> **What to work on**
The answer must be a single number: how many lines below contain "indianholiday".

> **Records shown**
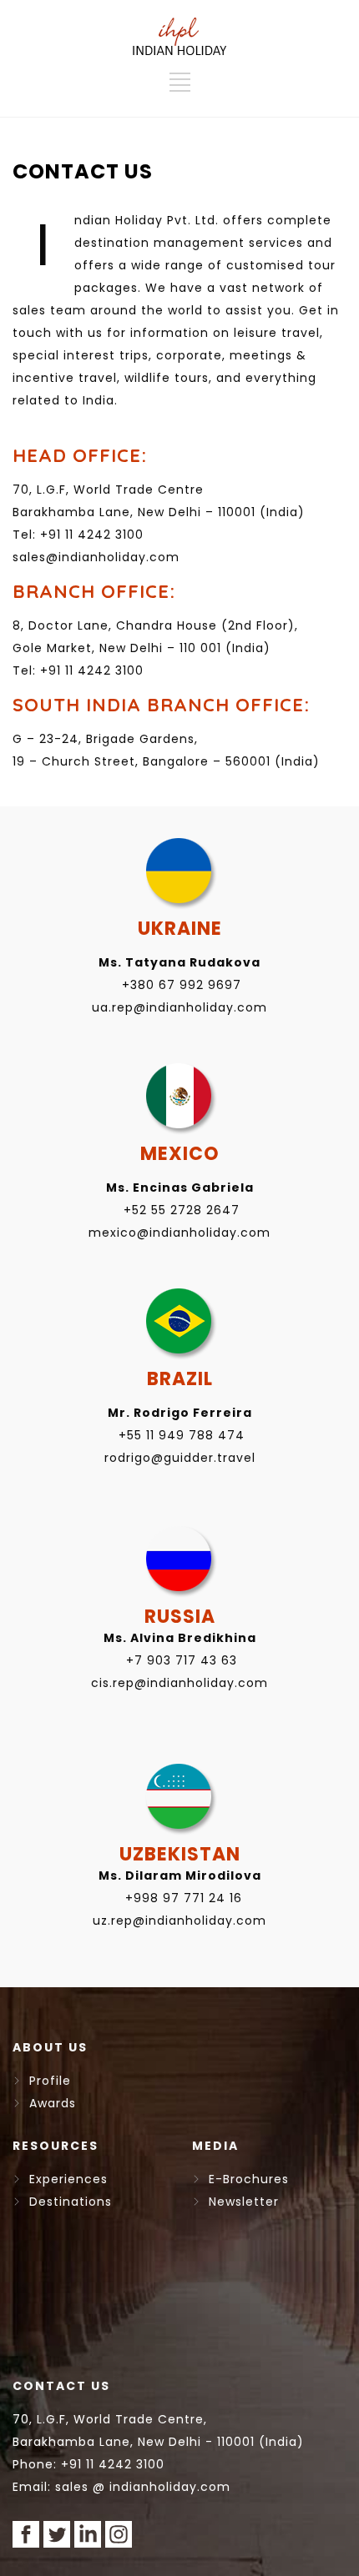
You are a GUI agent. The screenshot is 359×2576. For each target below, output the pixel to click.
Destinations (66, 2201)
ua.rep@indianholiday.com (179, 1007)
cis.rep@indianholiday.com (179, 1683)
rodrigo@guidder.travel (179, 1457)
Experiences (64, 2179)
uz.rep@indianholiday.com (179, 1920)
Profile (46, 2080)
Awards (48, 2103)
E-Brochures (244, 2179)
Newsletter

> **Exercise output**
3